Saturday 24 November 2012

Creating Health (Revised Edition) – Deepak Chopra



Deepak Chopra focuses on the mind/body connection; the idea that the mind and body can work together to create optimum health or perilous disease and that by utilizing the forces of both, one can remain youthful, energetic and happy. Chopra declares that health is our natural state of being, but that many of us have lost sight of the importance of keeping ourselves well both physically, and spiritually.

Chopra initiates his work by focusing on the common ailments that he encounters daily. These include cancer, addictions, obesity, chronic fatigue, depression and sexual inadequacy. Though many of these ailments have probably existed since the dawn of time, Chopra explains that our modern day lifestyles, though advanced and evolved, have detached us from our animalistic, intuitive understanding of our well being. A world of immediate gratification and hedonism means that we can indulge ourselves in various bad habits, which in turn for many become addictions or ways of being, rather than pleasurable recreational escapes.

He then explores various case histories, which illustrates the mind/body connection in becoming well, including patients that have given up mentally (and so have their bodies) and others who have decided to fight and miraculously recovered.

Finally, he explains how all of us can create our own well of free-flowing health by incorporating certain strategies into our behaviour.

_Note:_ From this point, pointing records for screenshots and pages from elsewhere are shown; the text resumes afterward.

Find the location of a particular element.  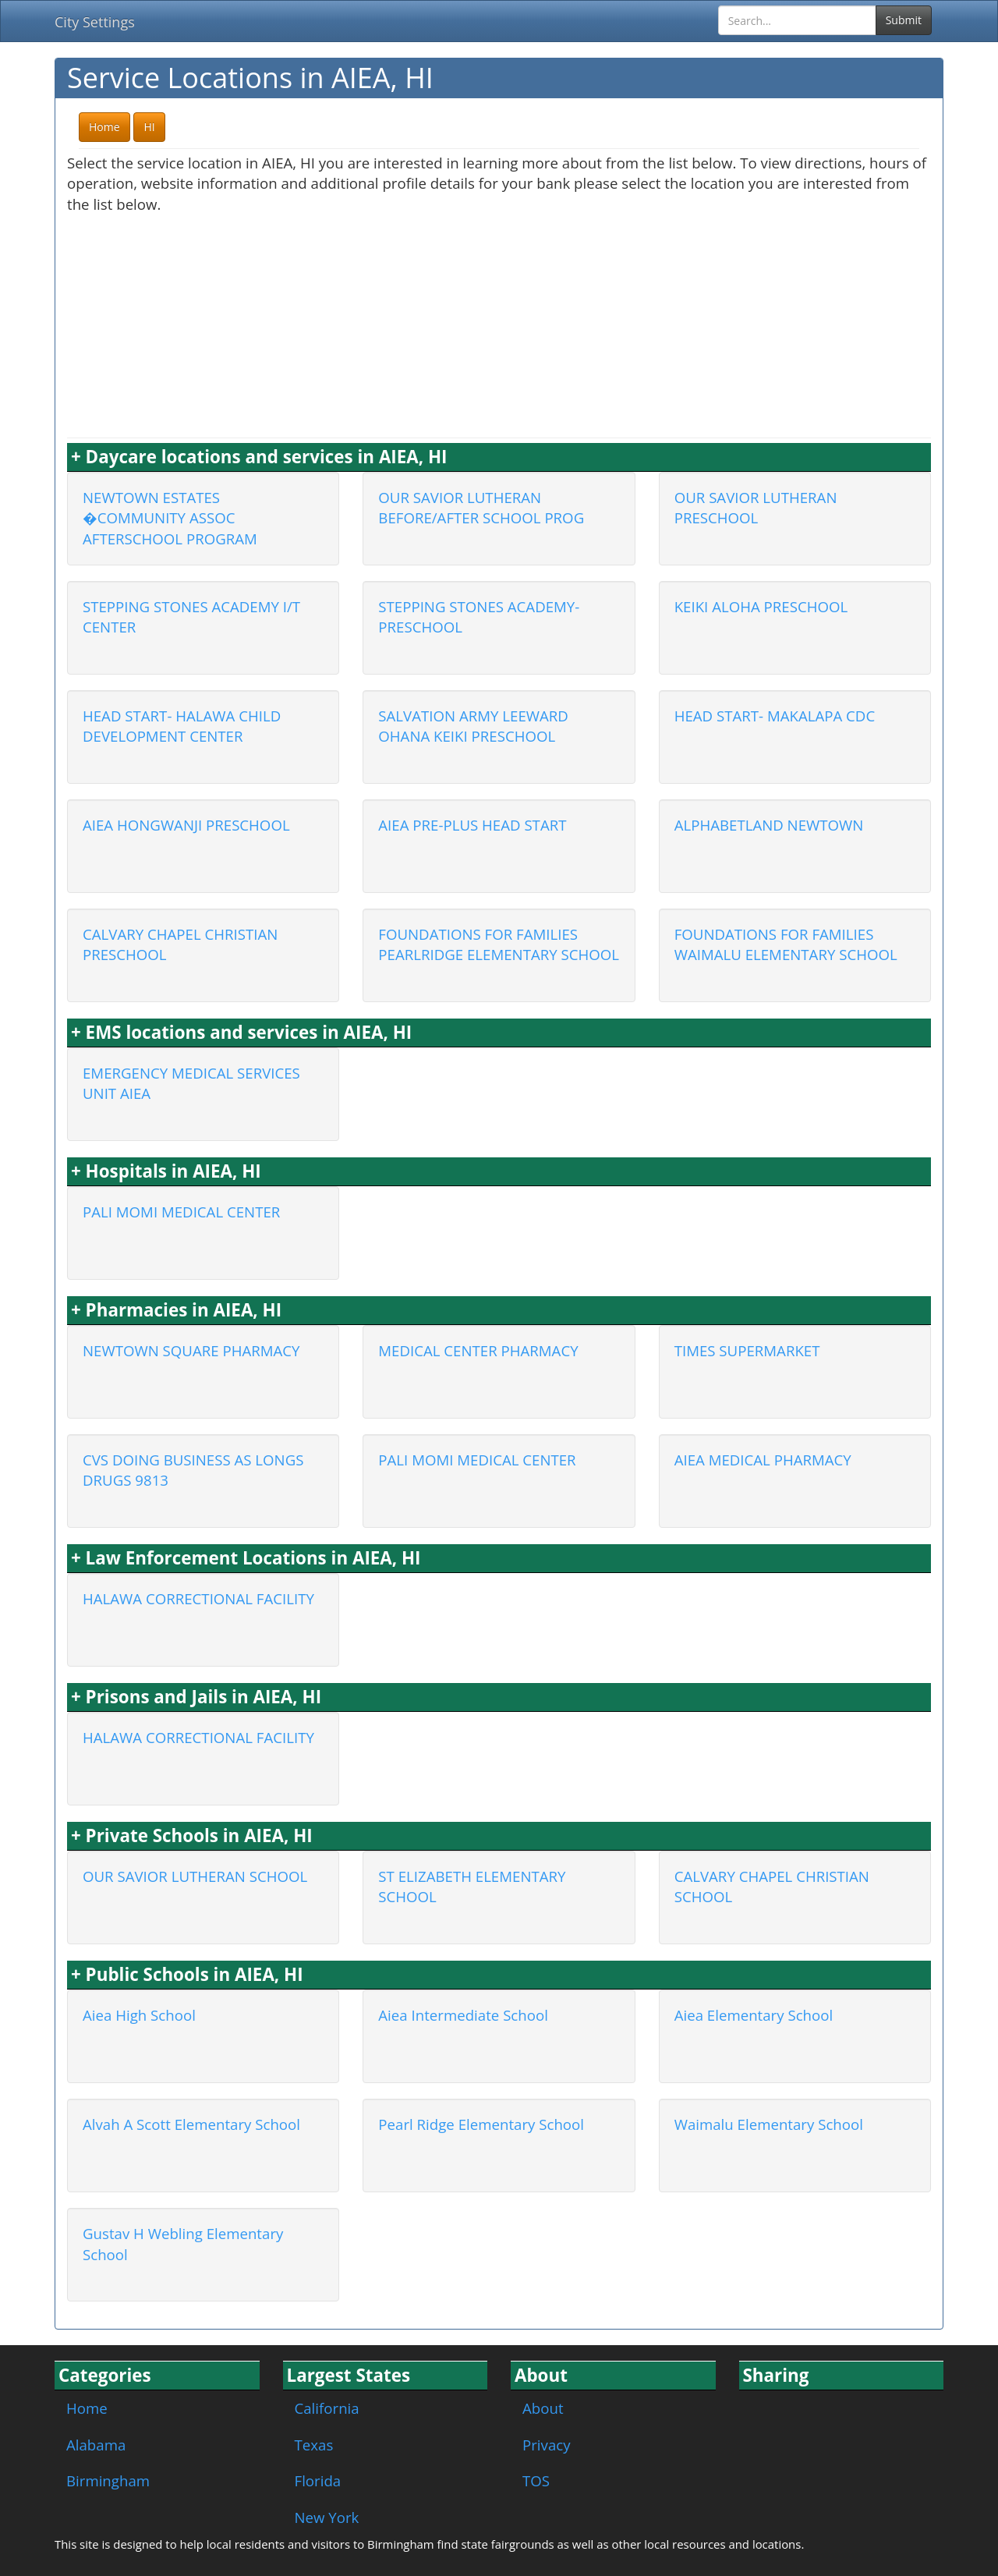

About is located at coordinates (543, 2408). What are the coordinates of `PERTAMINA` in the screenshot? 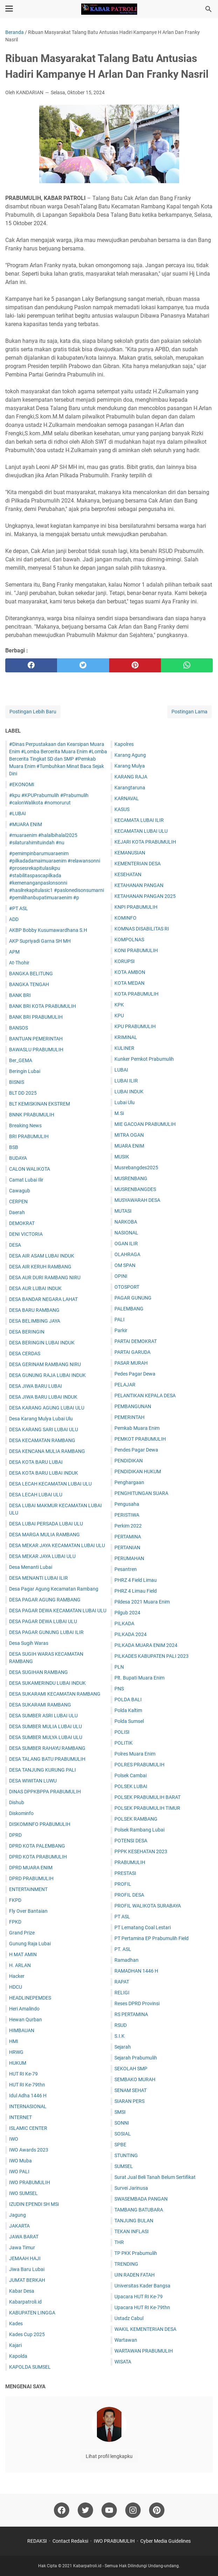 It's located at (127, 1536).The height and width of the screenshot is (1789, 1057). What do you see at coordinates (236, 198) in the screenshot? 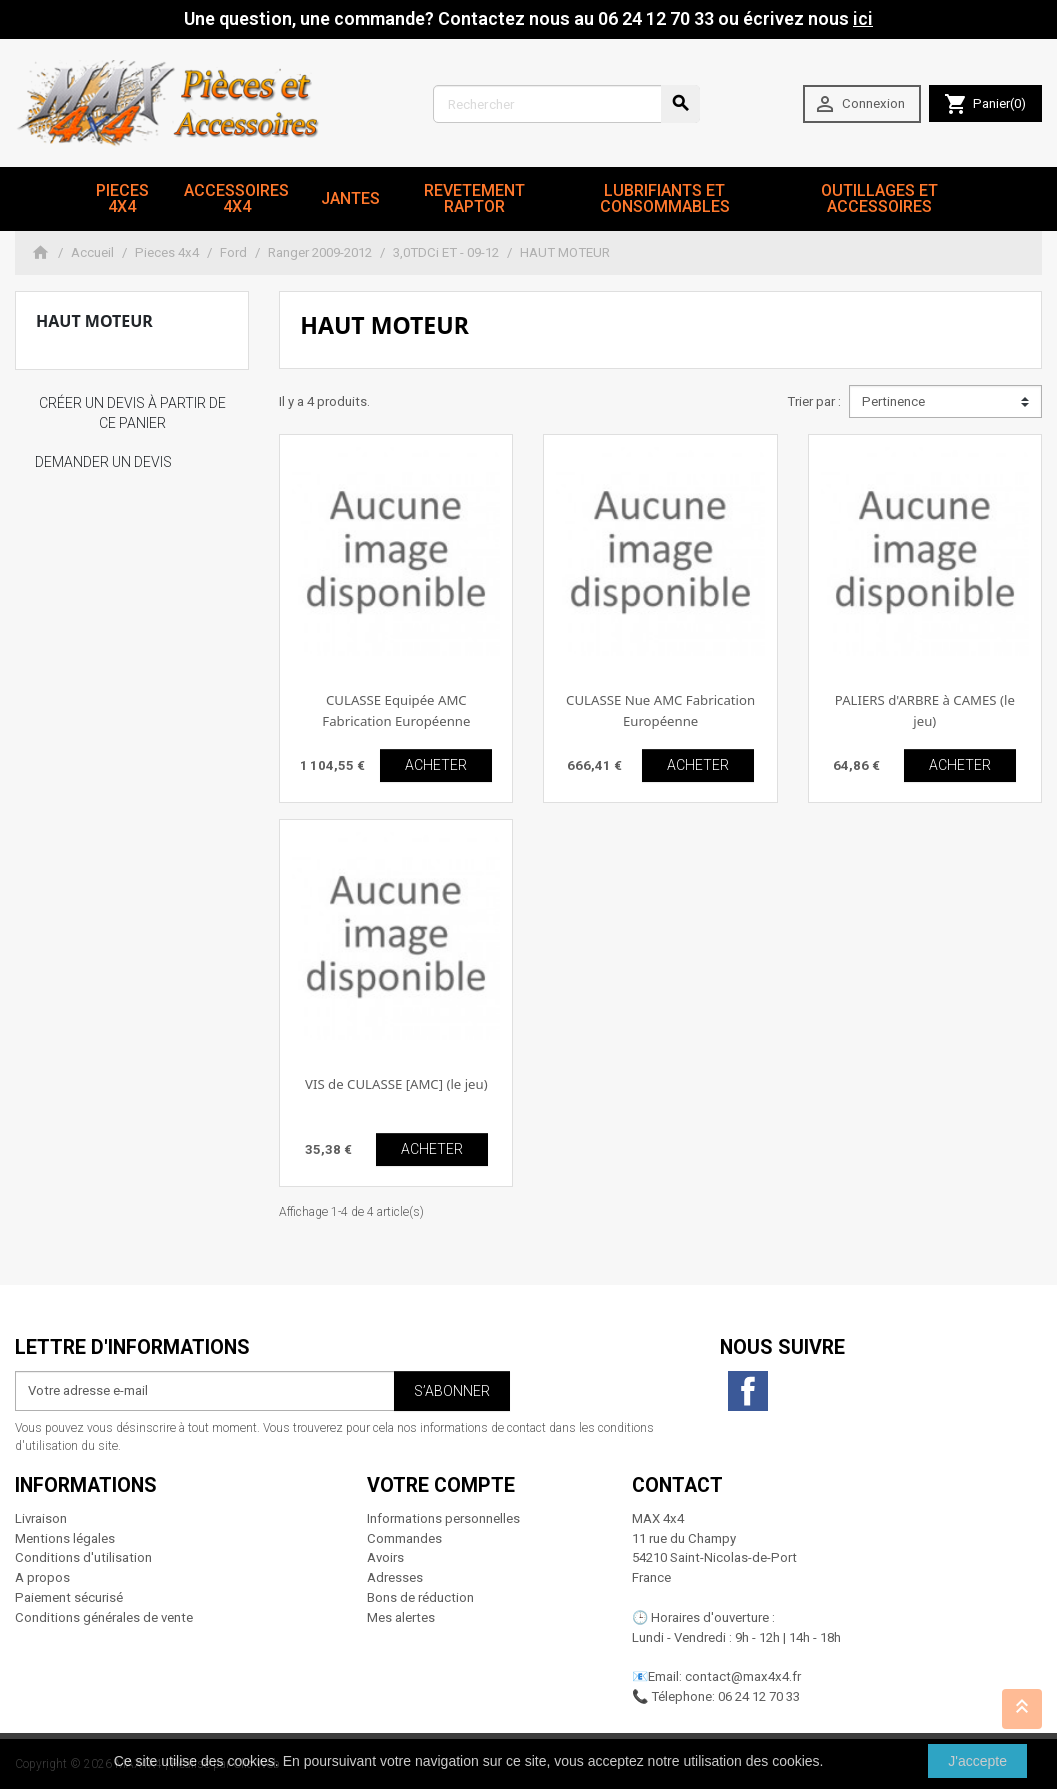
I see `Accessoires 4x4` at bounding box center [236, 198].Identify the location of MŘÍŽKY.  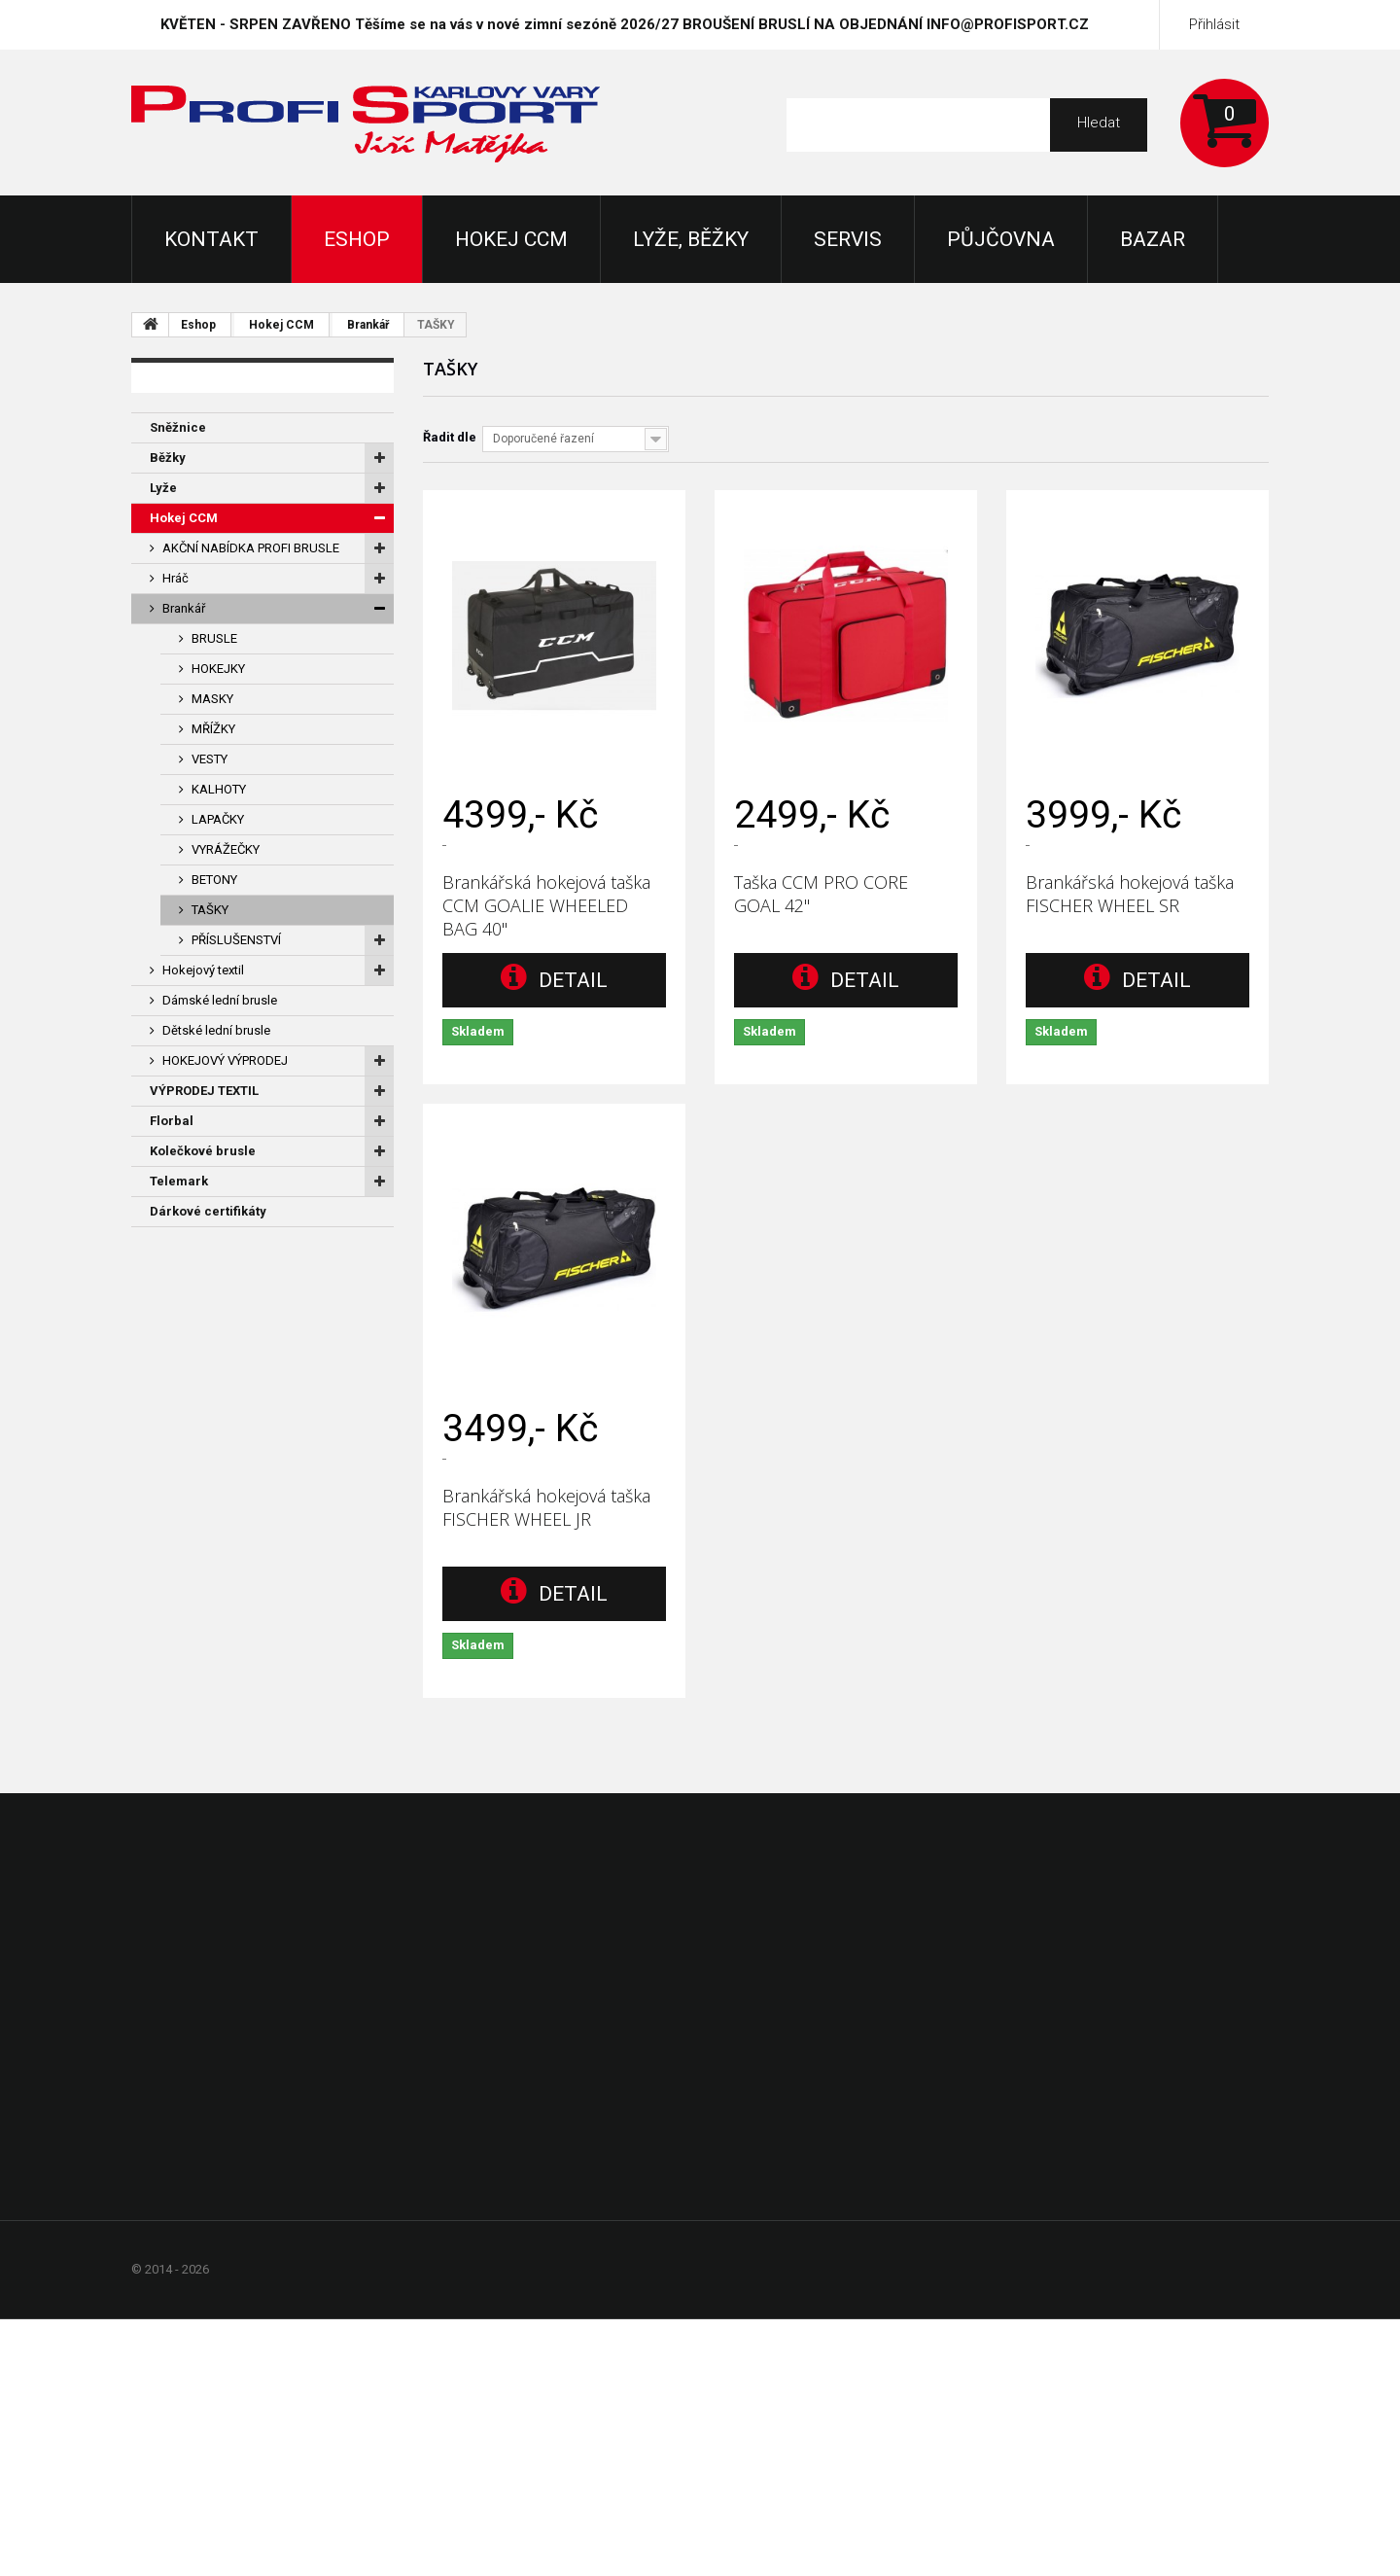
(213, 729).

Many self-help/health books tend to focus on the same factors, but perhaps this is because, like clichéd lines, they are echoed because of the truth they contain. Their repetition is merely a matter of us allowing them to be engrained within our consciousness so that we may alter our own behaviours.

He stresses the importance of awareness of the self, focusing on the positives that we wish to bring into our life’s and not concentrating so much on the ‘tigers’ of depression or anxiety, which will consequently melt away like snow in the sun if we do not obsess about them. The common mantra is ‘what we resist persists’ perhaps until we learn the lesson it is willing to teach us. As such, we cannot resist the parts of us that we dislike. We can only accept them and work on our positives, so that our negatives do not hold so much sway over us.

He moves onto living in the present, without lamenting the past or ruminating over our futures, paying attention to how and where we seek to gratify our egos, gaining job satisfaction (perhaps harder to achieve in today’s economic climate), nourishing our bodies with healthy, delicious diets, paying attention to nature and the bodies conjoined rhythms, approaching life with an open mind, retaining a sense of wonder and belief, living with compassion and generating love.

It is clear that many people naturally operate from a place of openness and trust, particularly when they are raised with love and care. As we grow and endure disappointments, disillusionments, betrayals and hurts, we slowly clam up and close. We aren’t always so willing to give love, nor are we always willing to receive it. We perceive treachery and pain around us and question the intentions and motivations of others. We start to see kindness as weakness, generosity as submission, honesty as foolishness and so on, when really we know that the greatest sense of liberation and transcendence can only come from embracing these qualities and doing away with our sharp and pointy defences, that only seek to make enemies out of potential friends and con-men out of benefactors.

You may be familiar with the 'law/power of attraction', the idea that what we give out is what we get back. Chopra expands on this explaining that people that want love should give love first, people that want praise should praise others first, and this will naturally come back on us. The world is a place of abundance simply waiting for us to participate and claim what is rightfully ours. Everyone knows someone who is so positive, generous, compassionate, powerful or calm that others flock to their magnetic appeal, whilst others repel with their sense of entitlement, bitterness, fear, insecurity or anger. It is no coincidence that the healthy attract the healthy and the unhealthy attract the unhealthy, even if their problems are very different. A co-dependent woman may end up with a controlling partner. Both are sick, just in different ways. Their sickness is what draws them to one another. We can change what we attract by concentrating on what we consciously or unconsciously give out to others, and by how we respond.

It may not be easy to incorporate all of these teachings without feeling like you are lowering your defences somewhat, but a person can still operate with boundaries and walk away from any situation or individual that threatens to damage their physical/mental health in any way.

The lessons seem simple, but are much harder to actively do. Nonetheless, I couldn’t help but find Chopra’s thoughts very inspirational and I endeavour to develop these strategies myself.